12月の金市場はボラティリティが著しく高まり、最終的に前月比0.6%の下落で月末を迎え、1オンス2,625ドルで1年を終えました。2ヶ月連続の下落にもかかわらず、金のスポット価格は2024年に27%という目覚ましい上昇率を達成し、S&P500種指数とブルームバーグ米国総合債券指数をともに上回りました1。
12月初旬に1オンス2,700ドルを超える水準でスタートした金のスポット価格は、底堅い労働市場と米大統領選後の10年物米国債利回りの持続的な上昇に支えられて米ドル指数が数カ月ぶりの高値圏で推移したため、1オンス2,600ドルまで下落しました2。12月のFOMCでは25ベーシスポイント(bp) のタカ派的な利下げが行われ、米連邦準備制度理事会(FRB)が2025年の利下げはあと2回のみ(中央値予想)との見解を示したことと相まって、金価格にさらなる下押し圧力がかかりました3。
「ビットコインと金の比率」が月初に史上最高値を記録したことから、米大統領選後のリスクオン基調のムードは依然として残っています4。ワールド ゴールド カウンシルの各国政府のデータによれば、中国人民銀行(PBoC)をはじめとする新興国市場の中央銀行による購入が回復を示しており、年末までの金価格の安定に寄与しました5。
今後は、ETFへの資金流入の回復、中央銀行の需要、金融緩和政策および積極的な財政支出が2025年における金のパフォーマンスを下支えすると予想されます。米国の金融政策の緩和の度合いが小さかったとしても、特に過去10年間に著しい成長を遂げたアジア太平洋地域における金の力強い需要ダイナミクスは今後も続く公算が大きいと思われます(図表1)
フロー:12月の世界の金ETF保有量は0.4%減少し、推計9.6トンとなりました。COMEX金先物における資産運用会社のネット・ロングポジションは12月末に184,260枚となり、また、6ヵ月移動平均は215,154枚と健全な水準を維持しました。この持続的なETFの需要動向の改善は、投資家の金に対する関心が依然として高いことを示唆しています6。

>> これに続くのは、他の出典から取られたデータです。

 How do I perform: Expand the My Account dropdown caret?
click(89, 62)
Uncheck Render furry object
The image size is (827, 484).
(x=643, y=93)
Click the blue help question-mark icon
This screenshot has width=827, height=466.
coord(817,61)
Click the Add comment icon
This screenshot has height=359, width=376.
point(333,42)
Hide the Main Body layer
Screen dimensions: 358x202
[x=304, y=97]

ファクター:12月初めの14日RSIは中立水準の相場を示していました。その後モメンタムは強まり、月次のCPIデータがインフレの高止まりを示唆したため、12月11日にピークに達しました7。FRBが12月の連邦公開市場委員会(FOMC)で2025年の利下げ回数の減少を予想したため、モメンタムは弱まり続け、月末には中立水準まで後退しました8。一方、金融政策に関する引き締め的なフォワードガイダンスが浮上する中、金は50日移動平均を下回ったものの、月末には100日移動平均でサポートされました。
ファンダメンタルズ:PBoCは過去7か月にわたって様子見を続けた後、11月に金市場に復帰しました。9中国人民元の下落と経済的な苦境は、PBoCと中国の消費者双方による金消費を支え続けています。さらに、インド準備銀行(RBI)は、2024年に金準備を9%増加させました。RBIによる金の買い入れは12月で11ヵ月連続となり、月平均で6.6トンの購入となりました10。